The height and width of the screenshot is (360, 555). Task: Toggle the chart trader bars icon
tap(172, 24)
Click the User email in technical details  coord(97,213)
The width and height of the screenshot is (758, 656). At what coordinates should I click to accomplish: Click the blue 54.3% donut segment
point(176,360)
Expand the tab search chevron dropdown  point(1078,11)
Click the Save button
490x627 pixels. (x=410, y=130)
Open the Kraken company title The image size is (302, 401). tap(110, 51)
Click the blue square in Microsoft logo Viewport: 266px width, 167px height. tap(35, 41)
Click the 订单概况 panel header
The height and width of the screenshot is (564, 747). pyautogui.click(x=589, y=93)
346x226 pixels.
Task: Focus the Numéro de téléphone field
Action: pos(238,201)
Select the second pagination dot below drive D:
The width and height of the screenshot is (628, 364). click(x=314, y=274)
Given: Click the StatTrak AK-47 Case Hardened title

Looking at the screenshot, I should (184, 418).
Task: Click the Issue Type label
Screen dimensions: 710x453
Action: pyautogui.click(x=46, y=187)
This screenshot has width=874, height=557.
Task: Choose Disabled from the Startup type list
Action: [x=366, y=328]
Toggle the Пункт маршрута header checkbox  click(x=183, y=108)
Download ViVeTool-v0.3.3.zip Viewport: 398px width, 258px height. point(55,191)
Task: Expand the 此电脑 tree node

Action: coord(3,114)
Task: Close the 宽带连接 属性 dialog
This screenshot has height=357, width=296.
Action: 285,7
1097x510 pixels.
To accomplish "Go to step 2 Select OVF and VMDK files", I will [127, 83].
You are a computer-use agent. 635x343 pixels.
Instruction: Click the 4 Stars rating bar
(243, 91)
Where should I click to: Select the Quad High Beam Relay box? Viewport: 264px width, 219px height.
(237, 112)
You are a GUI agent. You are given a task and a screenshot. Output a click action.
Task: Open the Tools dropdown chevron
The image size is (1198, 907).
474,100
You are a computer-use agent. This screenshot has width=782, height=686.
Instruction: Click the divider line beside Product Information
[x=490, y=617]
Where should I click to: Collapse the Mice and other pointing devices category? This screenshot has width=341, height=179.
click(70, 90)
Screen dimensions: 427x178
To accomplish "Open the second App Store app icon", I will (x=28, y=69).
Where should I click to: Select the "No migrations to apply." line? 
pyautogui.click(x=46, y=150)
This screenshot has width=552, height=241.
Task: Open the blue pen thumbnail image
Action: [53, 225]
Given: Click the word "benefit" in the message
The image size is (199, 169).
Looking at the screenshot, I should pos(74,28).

### Task goal
Filter the records for lines holding the string "chevron". Copy each one.

### Output of the exercise
Expand the tab search chevron dropdown  point(1078,11)
Task: Open the Tools dropdown chevron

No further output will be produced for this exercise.